Are there any known issues with calculating on the float values compared to the integers at this point?

You have to be a little bit more careful about floating point accuracy. (and for integers, overflow). Also, some algorithms only work well on integer data, like radix sort. Some geometrical operations can also be faster if you know that your data effectively lies on a fixed grid.

Crghilardi commented 4 years ago

Yeah I think users should definitely have access to both the integer and float coordinates, but the floats will be less surprising to novice users and should perhaps be presented first. But those that know how the scaling works should be free to use them as well.

That sounds like a good plan. Where does that leave this PR and PointCloudRasterizers,index? Should I close this or is this still needed anywhere?

...it would be great if we could get apparent real world coordinates with the same precision and footprint (Int32 is half of Float64). In the common case that the offset is 0 and scale is 0.001 (i.e. mm), we could already use FixedDecimal{Int32,2}(1.234). With such a type we could just reinterpret the data we already read.

That does sound great! Do you have a sense of if that is possible yet?

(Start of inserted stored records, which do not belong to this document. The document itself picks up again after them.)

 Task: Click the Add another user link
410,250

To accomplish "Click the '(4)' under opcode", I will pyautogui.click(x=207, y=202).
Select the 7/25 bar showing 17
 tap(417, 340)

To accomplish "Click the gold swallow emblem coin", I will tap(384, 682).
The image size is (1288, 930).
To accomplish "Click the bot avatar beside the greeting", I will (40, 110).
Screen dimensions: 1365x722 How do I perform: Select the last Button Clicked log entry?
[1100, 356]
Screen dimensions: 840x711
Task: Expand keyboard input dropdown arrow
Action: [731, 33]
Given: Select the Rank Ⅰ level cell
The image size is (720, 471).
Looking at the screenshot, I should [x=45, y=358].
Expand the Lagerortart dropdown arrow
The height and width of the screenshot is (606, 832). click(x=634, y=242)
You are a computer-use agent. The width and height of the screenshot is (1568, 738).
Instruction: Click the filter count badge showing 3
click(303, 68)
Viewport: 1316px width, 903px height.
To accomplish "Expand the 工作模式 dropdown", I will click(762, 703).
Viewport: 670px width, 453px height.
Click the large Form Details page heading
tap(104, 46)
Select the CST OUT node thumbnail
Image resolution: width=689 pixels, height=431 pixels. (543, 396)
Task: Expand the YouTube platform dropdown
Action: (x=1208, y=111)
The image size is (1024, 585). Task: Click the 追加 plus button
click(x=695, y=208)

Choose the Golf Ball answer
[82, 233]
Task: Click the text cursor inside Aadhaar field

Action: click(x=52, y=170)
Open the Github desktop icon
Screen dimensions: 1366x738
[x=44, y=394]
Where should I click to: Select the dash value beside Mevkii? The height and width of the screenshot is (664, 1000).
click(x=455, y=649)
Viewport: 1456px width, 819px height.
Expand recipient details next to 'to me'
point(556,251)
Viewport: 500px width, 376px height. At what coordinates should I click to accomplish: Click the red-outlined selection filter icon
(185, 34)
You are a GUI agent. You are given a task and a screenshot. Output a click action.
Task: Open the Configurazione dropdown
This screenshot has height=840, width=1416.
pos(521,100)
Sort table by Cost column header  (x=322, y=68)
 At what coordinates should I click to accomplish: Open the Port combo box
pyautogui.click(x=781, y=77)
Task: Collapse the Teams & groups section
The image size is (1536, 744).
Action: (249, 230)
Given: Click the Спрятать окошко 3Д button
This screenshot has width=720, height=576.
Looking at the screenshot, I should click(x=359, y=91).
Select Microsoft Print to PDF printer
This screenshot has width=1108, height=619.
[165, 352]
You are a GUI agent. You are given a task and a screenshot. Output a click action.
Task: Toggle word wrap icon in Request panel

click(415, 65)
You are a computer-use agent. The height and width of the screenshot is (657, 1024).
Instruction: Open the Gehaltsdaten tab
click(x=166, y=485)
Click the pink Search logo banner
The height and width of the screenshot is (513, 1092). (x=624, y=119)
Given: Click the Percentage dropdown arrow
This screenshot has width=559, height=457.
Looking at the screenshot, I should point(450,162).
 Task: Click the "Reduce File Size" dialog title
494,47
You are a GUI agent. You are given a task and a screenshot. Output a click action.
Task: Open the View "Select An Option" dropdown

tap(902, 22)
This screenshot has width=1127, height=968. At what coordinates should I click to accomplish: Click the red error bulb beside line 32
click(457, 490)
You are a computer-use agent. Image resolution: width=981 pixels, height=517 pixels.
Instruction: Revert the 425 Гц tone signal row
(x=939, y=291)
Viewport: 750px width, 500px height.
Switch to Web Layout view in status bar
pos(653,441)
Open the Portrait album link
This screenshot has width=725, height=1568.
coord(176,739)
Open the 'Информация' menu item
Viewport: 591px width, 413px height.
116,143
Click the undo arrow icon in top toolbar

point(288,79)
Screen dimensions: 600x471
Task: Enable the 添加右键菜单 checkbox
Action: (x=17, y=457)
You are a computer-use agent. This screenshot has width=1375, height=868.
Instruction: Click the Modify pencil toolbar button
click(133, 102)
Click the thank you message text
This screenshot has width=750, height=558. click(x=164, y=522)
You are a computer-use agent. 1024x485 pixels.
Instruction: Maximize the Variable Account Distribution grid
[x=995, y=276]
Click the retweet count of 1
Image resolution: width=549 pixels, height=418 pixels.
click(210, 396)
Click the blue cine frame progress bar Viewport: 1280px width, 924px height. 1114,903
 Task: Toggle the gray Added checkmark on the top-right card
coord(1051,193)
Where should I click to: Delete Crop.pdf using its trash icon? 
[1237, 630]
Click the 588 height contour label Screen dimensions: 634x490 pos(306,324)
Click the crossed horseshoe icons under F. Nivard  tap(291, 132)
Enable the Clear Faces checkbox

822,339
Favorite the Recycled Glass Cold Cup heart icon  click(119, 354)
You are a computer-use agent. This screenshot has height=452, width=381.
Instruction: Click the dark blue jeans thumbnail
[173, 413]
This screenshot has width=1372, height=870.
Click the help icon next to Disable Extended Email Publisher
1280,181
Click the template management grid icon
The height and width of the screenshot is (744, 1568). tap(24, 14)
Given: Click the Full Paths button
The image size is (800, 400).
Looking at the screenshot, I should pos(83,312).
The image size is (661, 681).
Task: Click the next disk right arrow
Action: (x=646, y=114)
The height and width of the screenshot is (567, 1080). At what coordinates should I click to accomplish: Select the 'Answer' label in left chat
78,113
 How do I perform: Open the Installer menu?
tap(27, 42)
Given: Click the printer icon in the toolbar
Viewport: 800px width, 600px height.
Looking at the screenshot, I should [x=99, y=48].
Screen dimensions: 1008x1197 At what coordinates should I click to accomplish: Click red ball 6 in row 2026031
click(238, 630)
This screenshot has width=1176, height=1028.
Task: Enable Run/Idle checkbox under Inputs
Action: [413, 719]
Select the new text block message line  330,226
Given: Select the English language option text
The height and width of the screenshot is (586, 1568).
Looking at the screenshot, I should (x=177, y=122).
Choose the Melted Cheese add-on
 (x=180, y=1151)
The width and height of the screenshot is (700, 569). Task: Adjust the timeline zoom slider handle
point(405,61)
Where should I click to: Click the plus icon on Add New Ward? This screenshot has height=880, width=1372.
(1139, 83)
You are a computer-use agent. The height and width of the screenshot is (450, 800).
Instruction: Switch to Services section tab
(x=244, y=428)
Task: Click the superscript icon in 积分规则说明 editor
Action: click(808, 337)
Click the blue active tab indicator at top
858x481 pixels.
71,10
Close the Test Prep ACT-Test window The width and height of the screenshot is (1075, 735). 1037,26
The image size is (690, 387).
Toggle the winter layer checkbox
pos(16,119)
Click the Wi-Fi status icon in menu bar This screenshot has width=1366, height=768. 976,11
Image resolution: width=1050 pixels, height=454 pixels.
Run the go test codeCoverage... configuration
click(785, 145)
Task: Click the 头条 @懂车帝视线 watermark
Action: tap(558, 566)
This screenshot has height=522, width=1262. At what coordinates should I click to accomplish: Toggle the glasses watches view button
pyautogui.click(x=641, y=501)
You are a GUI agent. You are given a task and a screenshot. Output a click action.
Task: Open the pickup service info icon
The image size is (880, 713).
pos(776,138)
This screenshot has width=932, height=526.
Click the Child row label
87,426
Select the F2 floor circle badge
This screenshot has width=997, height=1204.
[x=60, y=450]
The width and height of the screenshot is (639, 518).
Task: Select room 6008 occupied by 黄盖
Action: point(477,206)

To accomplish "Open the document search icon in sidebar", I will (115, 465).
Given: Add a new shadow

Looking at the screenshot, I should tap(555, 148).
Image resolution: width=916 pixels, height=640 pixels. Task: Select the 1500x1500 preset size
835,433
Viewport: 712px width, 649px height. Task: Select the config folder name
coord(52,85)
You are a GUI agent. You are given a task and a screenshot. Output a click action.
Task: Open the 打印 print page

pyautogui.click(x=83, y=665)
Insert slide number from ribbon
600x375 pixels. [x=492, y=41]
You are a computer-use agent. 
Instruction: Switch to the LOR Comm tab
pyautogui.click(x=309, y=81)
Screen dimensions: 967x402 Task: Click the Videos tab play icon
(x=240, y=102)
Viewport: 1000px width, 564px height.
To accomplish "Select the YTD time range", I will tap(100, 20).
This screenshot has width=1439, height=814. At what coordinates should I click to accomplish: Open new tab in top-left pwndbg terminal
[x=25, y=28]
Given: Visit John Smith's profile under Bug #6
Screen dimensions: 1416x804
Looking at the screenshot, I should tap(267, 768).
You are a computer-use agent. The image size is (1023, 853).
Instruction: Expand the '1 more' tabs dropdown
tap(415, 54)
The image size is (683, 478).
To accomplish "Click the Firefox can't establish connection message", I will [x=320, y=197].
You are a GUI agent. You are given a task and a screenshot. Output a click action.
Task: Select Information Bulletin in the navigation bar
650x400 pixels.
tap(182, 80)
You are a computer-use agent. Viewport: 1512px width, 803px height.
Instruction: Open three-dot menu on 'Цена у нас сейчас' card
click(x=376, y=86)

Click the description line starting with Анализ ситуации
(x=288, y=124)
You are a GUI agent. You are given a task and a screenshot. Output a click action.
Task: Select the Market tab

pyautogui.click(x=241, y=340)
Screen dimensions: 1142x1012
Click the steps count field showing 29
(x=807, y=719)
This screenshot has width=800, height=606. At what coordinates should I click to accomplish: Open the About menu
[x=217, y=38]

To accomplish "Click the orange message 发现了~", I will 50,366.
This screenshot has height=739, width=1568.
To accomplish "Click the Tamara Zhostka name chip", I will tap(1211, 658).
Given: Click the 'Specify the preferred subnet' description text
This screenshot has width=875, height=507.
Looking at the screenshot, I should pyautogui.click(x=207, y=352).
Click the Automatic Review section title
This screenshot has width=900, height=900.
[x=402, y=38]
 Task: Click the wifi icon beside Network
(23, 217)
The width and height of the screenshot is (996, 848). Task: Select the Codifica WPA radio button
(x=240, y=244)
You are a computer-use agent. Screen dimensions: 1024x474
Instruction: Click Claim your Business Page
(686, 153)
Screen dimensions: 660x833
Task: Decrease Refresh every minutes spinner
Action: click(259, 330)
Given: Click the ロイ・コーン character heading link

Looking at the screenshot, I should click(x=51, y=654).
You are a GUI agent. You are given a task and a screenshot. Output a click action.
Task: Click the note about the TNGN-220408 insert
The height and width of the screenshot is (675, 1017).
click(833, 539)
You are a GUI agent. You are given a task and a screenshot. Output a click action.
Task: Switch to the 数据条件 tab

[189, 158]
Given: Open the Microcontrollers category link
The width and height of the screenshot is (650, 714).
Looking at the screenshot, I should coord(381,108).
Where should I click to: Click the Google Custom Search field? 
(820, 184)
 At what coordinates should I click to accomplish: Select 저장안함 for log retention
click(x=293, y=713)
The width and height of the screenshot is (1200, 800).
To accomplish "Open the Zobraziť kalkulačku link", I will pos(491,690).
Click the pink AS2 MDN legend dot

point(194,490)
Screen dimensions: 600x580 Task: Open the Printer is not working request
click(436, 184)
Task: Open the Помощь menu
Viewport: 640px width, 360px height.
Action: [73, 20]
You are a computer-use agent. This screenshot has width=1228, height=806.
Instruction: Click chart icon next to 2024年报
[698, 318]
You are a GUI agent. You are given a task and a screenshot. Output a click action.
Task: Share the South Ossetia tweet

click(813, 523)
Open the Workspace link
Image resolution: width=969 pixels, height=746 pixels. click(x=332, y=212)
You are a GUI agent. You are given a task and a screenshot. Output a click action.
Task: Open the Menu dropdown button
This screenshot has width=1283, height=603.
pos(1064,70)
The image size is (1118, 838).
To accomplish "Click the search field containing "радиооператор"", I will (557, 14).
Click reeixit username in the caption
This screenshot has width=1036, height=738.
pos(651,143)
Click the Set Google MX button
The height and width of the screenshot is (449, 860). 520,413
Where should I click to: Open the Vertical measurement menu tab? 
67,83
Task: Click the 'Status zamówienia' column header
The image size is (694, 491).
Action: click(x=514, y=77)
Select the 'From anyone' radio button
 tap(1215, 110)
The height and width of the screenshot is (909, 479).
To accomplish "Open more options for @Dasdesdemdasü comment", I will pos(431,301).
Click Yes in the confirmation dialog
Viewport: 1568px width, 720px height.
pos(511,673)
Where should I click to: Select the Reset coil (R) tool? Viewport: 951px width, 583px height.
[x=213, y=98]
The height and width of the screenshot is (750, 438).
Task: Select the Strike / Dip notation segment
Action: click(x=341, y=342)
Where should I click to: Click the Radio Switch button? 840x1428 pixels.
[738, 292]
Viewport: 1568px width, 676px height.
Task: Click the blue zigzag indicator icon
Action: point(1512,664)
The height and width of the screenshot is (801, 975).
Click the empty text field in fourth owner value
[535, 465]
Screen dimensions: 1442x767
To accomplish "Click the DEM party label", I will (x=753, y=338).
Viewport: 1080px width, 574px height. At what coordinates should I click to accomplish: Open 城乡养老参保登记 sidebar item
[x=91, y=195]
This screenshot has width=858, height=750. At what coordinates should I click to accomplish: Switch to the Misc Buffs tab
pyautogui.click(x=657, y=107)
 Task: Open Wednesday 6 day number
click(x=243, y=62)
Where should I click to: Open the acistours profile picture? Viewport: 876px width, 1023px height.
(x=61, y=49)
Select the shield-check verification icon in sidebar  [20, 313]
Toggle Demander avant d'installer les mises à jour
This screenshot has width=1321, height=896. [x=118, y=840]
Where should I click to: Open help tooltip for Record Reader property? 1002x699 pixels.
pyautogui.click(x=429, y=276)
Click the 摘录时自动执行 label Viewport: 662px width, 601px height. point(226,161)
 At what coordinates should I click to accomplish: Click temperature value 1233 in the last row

visr commented 4 years ago

Where does that leave this PR

Since this may be a useful function in some cases, why not just merge it, but not export it? See 0e82f07509c2b6c4668cae37b110a03cfc82268a. It would be nicer to merge this in the boundingbox function with a keyword argument, but then you make it type unstable, not sure if that's worth it.

and PointCloudRasterizers.index

Not sure, haven't critically looked at it yet. But best to discuss in that repo if something needs to be done.

Do you have a sense of if that is possible yet?

Nope :) I mean it should be possible, but we'd need to do a bunch of benchmarking to see how it compares. Perhaps it's only viable when tagged on a special array type, such that you essentially have a struct with a Vector{Int32} and scale and offset.

Crghilardi commented 4 years ago

OK :+1: